Nel gruppo dutasteride è stata osservata una maggiore incidenza di carcinoma prostatico a bassa differenziazione (punteggio di Gleason 8-10) rispetto al gruppo placebo. Nel primo-due anni dello studio, il numero di pazienti con carcinoma prostatico con punteggio di Gleason 8-10 è stato simile nei gruppi dutasteride e placebo. Nel terzo-quarto anno dello studio, un numero maggiore di casi di carcinoma prostatico con punteggio di Gleason 8-10 è stato diagnosticato nel gruppo dutasteride rispetto al gruppo placebo. Non sono disponibili dati sull'effetto dopo oltre 4 anni di assunzione di dutasteride. La percentuale di pazienti con carcinoma prostatico con punteggio di Gleason 8-10 è rimasta costante nei diversi periodi dello studio (primo-secondo anno, terzo-quarto anno) nel gruppo dutasteride, mentre nel gruppo placebo la percentuale di pazienti con carcinoma prostatico a bassa differenziazione (punteggio di Gleason 8-10) è risultata inferiore nel terzo-quarto anno rispetto al primo-secondo anno (vedi sezione «Avvertenze particolari»).
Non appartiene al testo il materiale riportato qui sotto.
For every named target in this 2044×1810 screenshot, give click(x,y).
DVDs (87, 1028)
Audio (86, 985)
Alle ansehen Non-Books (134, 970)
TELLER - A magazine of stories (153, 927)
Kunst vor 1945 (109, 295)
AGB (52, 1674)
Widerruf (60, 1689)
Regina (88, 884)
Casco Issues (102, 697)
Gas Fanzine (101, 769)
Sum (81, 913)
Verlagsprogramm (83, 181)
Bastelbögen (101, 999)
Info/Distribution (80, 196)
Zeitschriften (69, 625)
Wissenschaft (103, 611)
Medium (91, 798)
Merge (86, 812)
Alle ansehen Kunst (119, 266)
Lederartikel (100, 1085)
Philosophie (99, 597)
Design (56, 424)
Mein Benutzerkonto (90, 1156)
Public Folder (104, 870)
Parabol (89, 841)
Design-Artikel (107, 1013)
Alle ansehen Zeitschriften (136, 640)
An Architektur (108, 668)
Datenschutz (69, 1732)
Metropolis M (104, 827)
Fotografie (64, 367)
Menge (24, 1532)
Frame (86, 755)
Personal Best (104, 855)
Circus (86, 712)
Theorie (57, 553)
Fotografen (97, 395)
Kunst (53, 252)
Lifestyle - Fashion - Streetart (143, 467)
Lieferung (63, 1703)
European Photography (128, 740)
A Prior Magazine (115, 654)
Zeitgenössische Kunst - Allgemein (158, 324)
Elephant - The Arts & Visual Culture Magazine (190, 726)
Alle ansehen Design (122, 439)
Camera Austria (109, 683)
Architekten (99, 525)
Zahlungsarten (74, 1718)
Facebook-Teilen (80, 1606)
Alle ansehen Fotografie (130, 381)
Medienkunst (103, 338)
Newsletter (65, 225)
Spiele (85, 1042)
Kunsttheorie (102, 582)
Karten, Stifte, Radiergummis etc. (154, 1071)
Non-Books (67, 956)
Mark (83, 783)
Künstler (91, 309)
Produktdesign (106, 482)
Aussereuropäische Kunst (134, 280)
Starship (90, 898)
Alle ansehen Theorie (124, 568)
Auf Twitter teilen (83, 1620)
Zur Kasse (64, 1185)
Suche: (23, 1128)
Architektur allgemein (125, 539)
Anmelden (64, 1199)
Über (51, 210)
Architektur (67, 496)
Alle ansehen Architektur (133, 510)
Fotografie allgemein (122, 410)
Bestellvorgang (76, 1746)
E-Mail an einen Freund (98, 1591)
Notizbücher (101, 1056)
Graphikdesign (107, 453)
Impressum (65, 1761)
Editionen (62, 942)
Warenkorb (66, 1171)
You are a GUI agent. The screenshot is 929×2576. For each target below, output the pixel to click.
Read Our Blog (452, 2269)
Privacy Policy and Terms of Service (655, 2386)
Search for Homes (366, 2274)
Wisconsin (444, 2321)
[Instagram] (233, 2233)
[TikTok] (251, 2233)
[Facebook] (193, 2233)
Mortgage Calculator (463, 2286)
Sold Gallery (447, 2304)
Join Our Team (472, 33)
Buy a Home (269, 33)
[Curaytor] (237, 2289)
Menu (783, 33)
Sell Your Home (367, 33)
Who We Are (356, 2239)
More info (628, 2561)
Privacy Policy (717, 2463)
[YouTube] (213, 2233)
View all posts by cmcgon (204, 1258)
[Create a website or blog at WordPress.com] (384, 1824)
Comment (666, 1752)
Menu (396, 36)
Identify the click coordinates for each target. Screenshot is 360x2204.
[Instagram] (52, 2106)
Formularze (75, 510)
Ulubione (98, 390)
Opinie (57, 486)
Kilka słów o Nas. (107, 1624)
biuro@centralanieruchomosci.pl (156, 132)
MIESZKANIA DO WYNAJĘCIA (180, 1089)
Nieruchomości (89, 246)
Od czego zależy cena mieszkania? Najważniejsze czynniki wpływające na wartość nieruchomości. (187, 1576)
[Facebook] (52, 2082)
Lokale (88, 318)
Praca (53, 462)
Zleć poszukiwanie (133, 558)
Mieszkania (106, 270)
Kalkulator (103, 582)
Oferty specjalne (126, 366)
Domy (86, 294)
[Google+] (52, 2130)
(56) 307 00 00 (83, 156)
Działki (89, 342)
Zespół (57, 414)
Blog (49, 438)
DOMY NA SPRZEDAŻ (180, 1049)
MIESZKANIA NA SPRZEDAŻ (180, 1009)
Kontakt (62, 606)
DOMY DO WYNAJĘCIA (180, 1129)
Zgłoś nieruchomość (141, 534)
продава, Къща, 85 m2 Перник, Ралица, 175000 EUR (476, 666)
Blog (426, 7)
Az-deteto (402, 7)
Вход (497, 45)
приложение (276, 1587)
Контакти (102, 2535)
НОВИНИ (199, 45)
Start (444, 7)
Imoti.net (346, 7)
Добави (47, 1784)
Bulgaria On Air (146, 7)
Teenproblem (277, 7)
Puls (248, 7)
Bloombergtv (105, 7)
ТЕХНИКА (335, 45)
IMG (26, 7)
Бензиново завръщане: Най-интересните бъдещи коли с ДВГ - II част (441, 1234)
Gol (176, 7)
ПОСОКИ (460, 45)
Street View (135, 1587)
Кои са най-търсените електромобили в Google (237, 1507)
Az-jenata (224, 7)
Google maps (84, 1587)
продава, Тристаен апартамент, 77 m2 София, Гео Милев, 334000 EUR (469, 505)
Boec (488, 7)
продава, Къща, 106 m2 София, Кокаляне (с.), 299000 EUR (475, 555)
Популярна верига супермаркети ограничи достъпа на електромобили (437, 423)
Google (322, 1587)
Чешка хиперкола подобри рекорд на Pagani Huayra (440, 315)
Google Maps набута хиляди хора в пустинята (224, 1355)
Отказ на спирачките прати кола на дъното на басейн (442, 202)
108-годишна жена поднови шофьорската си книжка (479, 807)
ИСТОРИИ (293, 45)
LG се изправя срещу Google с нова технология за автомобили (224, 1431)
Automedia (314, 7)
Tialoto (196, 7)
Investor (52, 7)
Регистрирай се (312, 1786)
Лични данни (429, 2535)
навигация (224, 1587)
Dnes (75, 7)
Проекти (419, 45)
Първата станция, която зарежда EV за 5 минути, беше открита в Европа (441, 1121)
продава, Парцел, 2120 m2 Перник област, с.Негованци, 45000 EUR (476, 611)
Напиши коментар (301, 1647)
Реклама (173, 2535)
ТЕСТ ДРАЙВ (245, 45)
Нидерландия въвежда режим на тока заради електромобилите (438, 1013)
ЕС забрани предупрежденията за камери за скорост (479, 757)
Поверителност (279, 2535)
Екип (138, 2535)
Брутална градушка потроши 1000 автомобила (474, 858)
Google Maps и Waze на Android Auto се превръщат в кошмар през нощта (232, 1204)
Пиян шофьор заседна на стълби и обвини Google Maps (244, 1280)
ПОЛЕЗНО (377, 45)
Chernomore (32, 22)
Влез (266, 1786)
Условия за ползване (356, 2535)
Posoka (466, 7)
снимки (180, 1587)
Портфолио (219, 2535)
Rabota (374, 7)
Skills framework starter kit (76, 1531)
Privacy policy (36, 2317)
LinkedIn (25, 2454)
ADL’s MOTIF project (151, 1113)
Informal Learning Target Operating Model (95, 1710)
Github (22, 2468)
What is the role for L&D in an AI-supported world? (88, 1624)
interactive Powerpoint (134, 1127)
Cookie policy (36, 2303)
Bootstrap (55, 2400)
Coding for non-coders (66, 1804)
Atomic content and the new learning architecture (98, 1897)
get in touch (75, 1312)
Non è stata osservata alcuna differenza nell'incidenza di carcinoma prostatico con punteggio di Gleason 7-10.

Come stabilito in uno studio sul trattamento dell'iperplasia prostatica benigna, in cui il protocollo iniziale non prevedeva una biopsia obbligatoria e tutte le diagnosi di carcinoma prostatico sono state stabilite mediante biopsia su base clinica, il rapporto tra l'uso di dutasteride e l'insorgenza di carcinoma prostatico a bassa differenziazione con punteggio di Gleason 8-10 rimane non chiarito.

Carcinoma mammario negli uomini

Secondo i dati di due studi epidemiologici caso-controllo condotti negli Stati Uniti e nel Regno Unito, non è stato osservato alcun aumento del rischio di carcinoma mammario negli uomini con l'uso di inibitori della 5α-riduttasi. I risultati del primo studio (negli Stati Uniti) non hanno evidenziato un legame positivo con il carcinoma mammario. Nel secondo studio (nel Regno Unito) è stato valutato il rischio relativo di sviluppare carcinoma mammario associato all'uso di inibitori della 5α-riduttasi, rispetto a quando tali inibitori non venivano utilizzati.

Non è stato stabilito un nesso causale tra lo sviluppo di carcinoma mammario negli uomini e l'uso prolungato di dutasteride.

Caratteristiche cliniche.

Indicazioni.

Trattamento dei sintomi di grado moderato e grave di iperplasia prostatica benigna; riduzione del rischio di ritenzione urinaria acuta e necessità di intervento chirurgico nei pazienti con sintomi di grado moderato e grave di iperplasia prostatica benigna.

Controindicazioni.

Stridart è controindicato nei pazienti con ipersensibilità al dutasteride, ad altri inibitori della 5α-reduttasi, alla soia, all’arachide o ad uno qualsiasi degli altri componenti del medicinale.

Stridart non deve essere utilizzato per il trattamento di donne e bambini (vedere il paragrafo «Uso in gravidanza e allattamento»).

Stridart è controindicato nei pazienti con insufficienza epatica grave.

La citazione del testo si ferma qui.